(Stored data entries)

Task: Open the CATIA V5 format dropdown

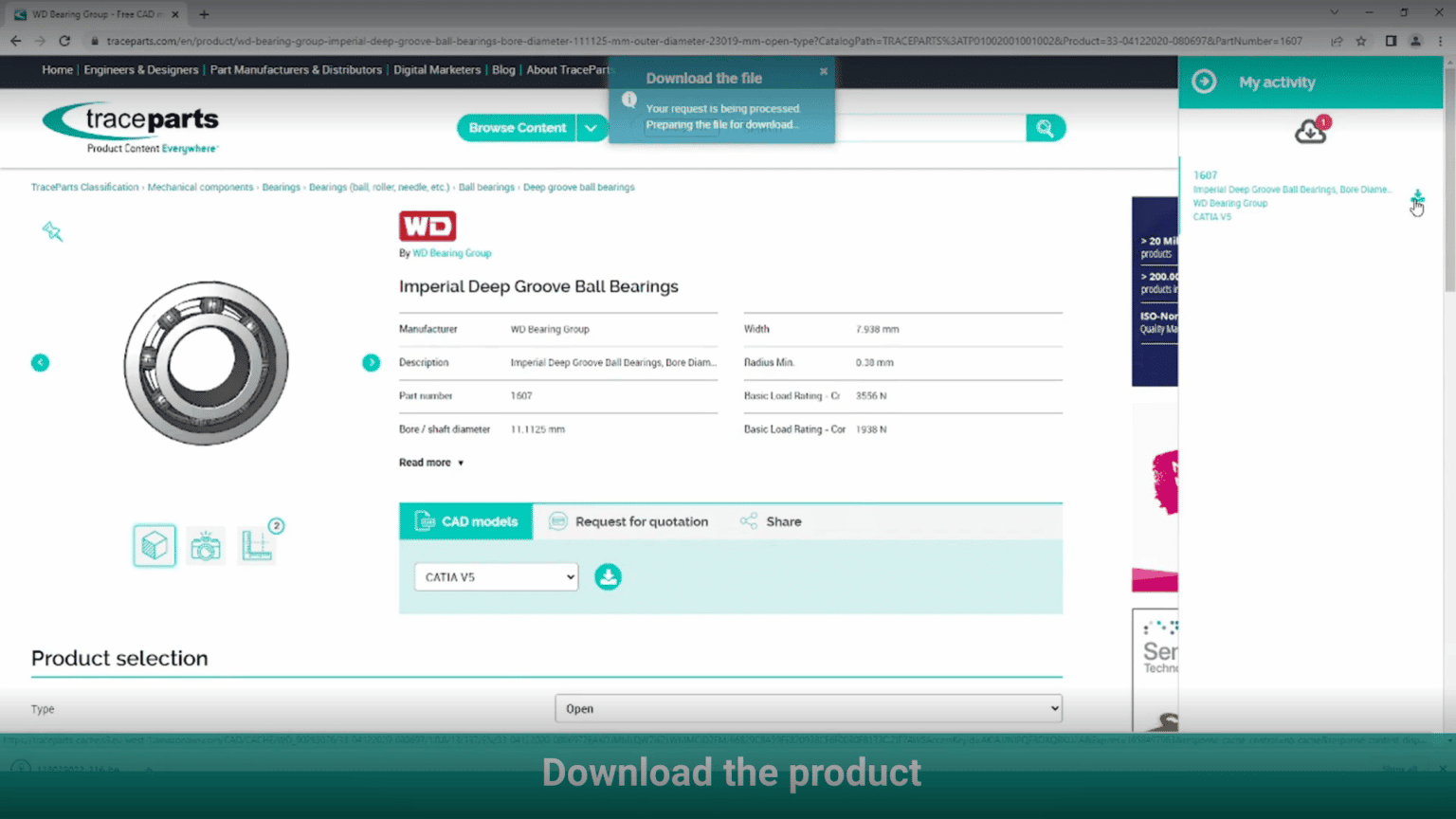Action: (x=496, y=577)
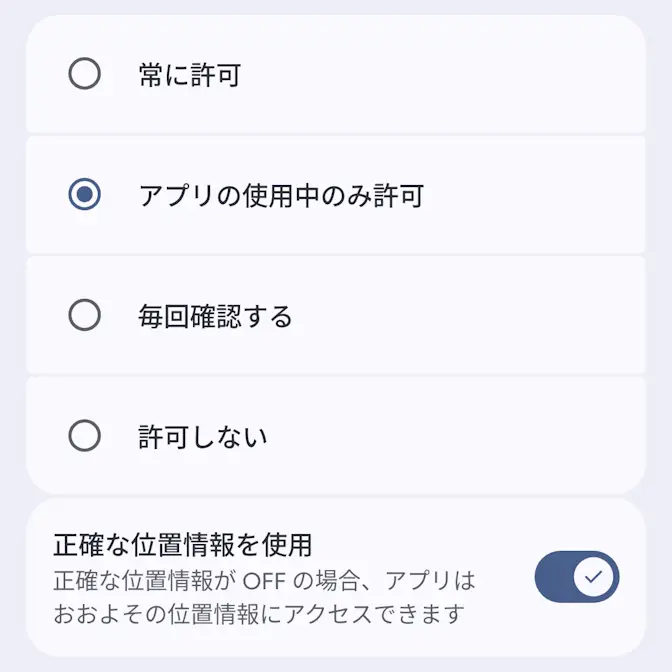
Task: Tap the "許可しない" label text
Action: [202, 437]
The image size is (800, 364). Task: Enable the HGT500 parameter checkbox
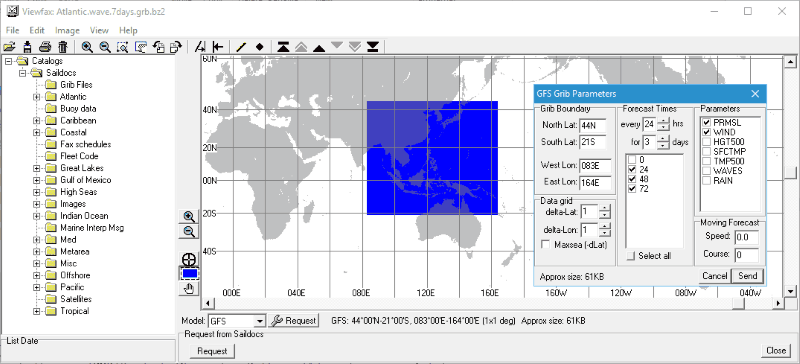[x=707, y=142]
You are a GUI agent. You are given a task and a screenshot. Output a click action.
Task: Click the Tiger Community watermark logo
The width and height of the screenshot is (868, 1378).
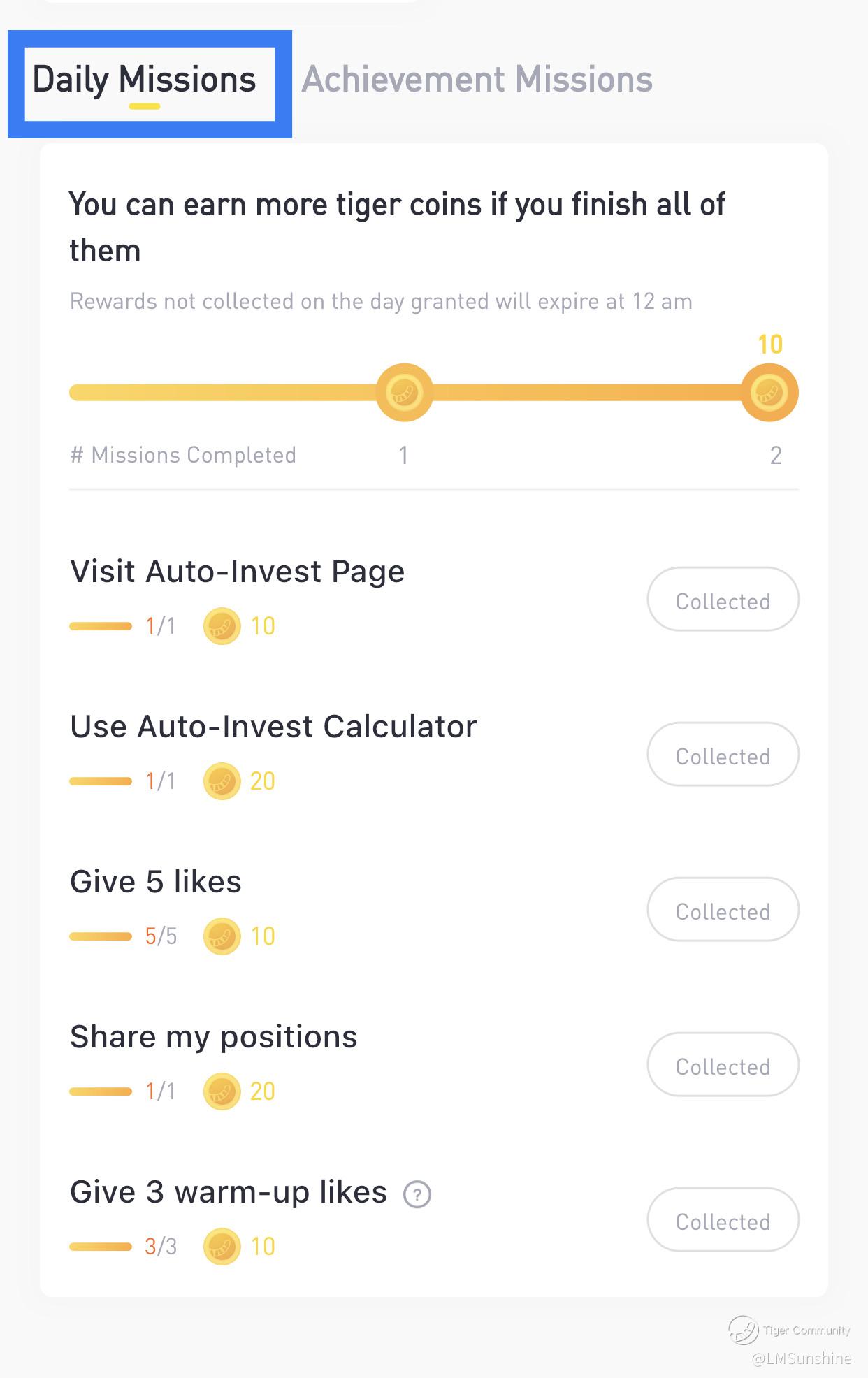pos(744,1330)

→ **Exercise instructions**
Repeat the data above exactly, images excluded.

→ **Solution to the problem**
Task: Open the CATIA V5 format dropdown

Action: (x=496, y=577)
Task: Tap the "許可しない" label text
Action: [202, 437]
The image size is (800, 364). Task: Enable the HGT500 parameter checkbox
[x=707, y=142]
You are a GUI agent. You are given a task and a screenshot. Output a click action.
Task: Click the Tiger Community watermark logo
The width and height of the screenshot is (868, 1378).
pos(744,1330)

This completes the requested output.